In my view, the social networking part of Web 2.0 (profiles, contacts, relationships) with tagging is the glue that binds all the other patterns (blogging, wikis, etc.) together, with search (with saved filters) being the primary interface to all content. IBM is obviously taking Web 2.0 in the enterprise seriously, but their solutions seem a bit fragmented and disjointed, and I got the feeling that to install an Enterprise 2.0 solution from IBM you would need lots of servers with lots of Websphere app servers and portals running many different applications, which means lots of hassle and lots of money. I think we need an application that encompasses what Enterprise 2.0 is all about, and is easy to set up and maintain. It looks like there isn't one on the market at the moment, so there may be a big opportunity there.

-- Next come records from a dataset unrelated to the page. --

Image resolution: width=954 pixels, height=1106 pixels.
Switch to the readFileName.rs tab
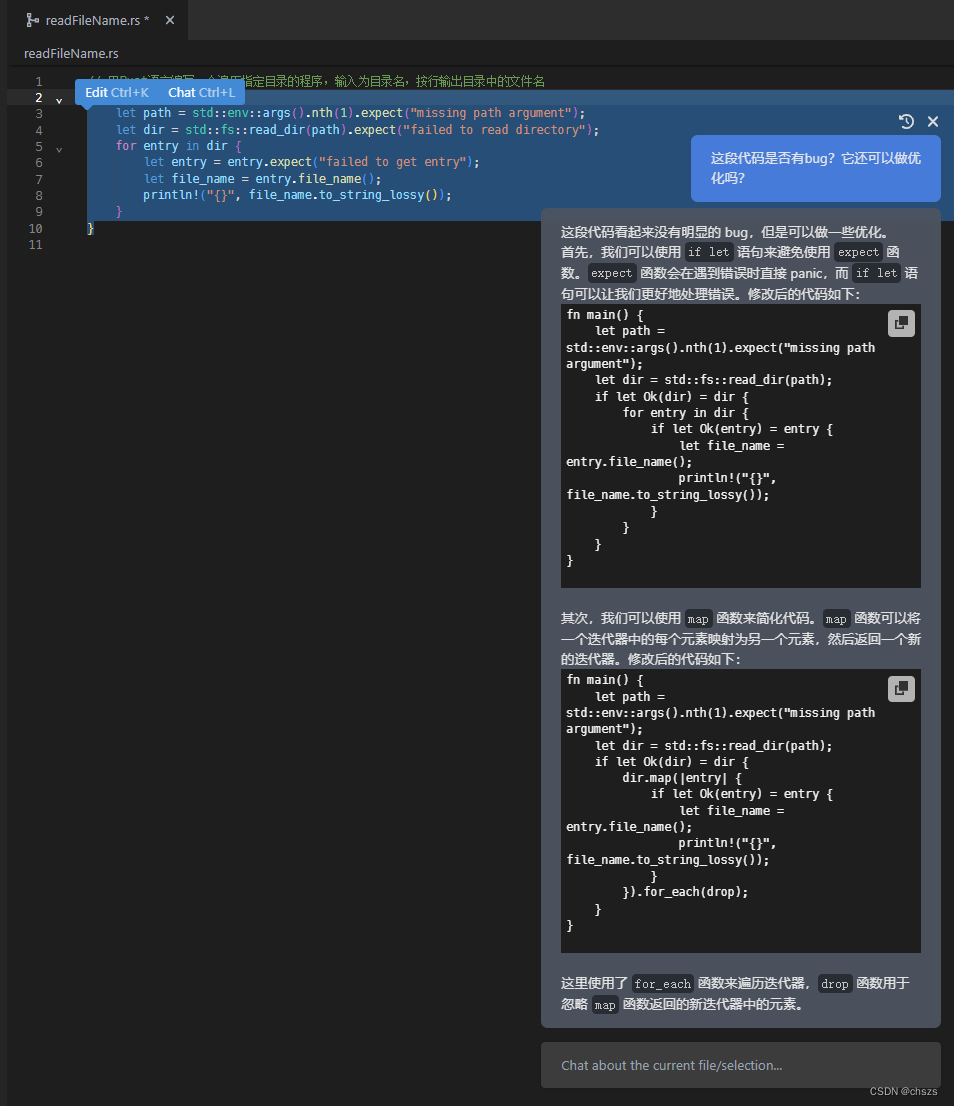(97, 20)
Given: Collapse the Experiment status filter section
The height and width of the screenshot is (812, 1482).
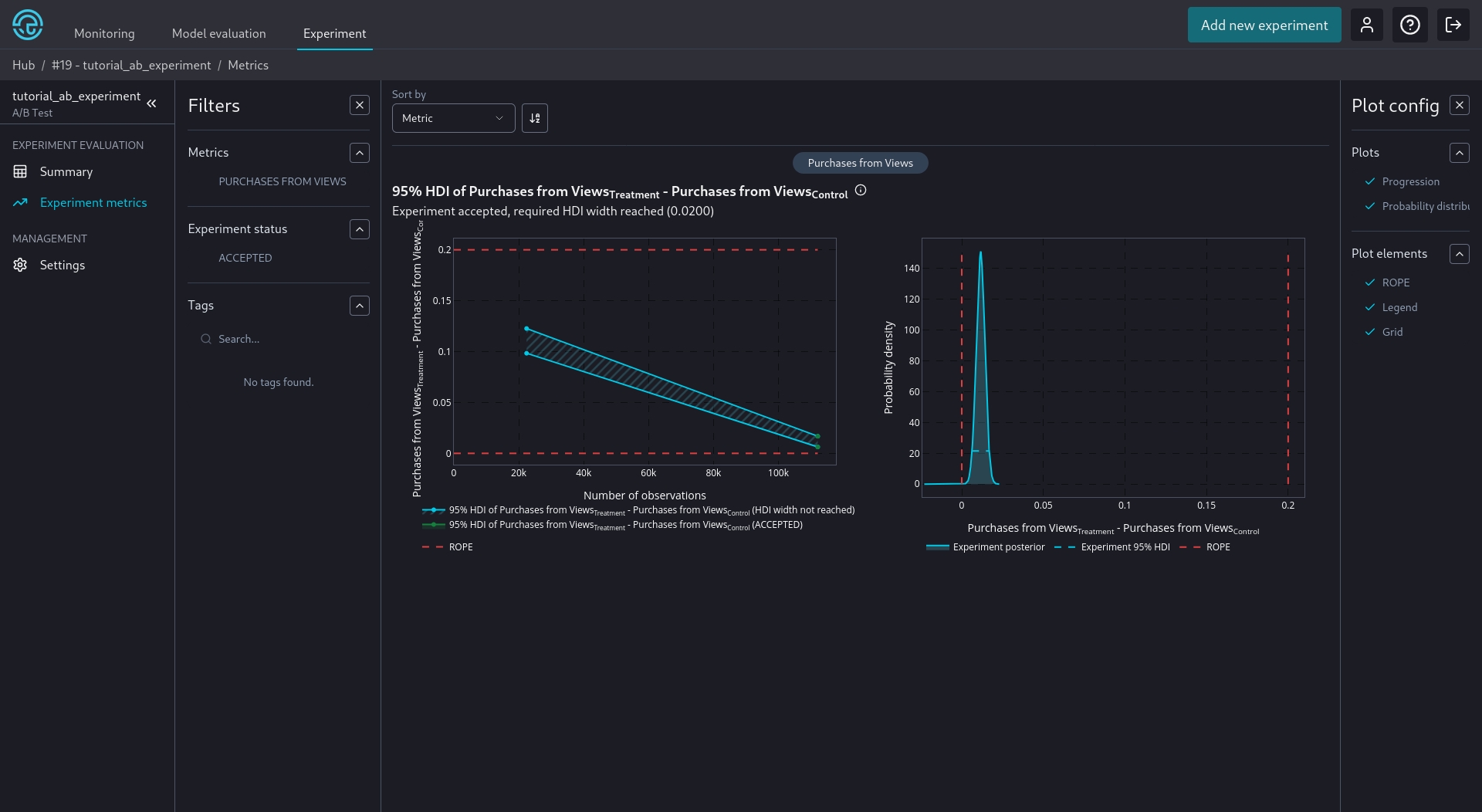Looking at the screenshot, I should pos(359,229).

I fell asleep at the JSR-318 (Enterprise JavaBeans 3.1) seminar, not because it was that boring, but mainly because I was simply really tired. I then saw the "Future of Computing" panel with big guns like James Gosling, Neal Gafter, Joshua Bloch, and Martin Odersky. Unfortunately the panel was badly moderated in my view, and the discussions never really got off. Nothing exiting really came up, which is disappointing considering the names that were gathered for the panel.
Anyway, overall a great day at JavaPolis, lots of interesting people as always, followed by quality Belgian beer in the evening.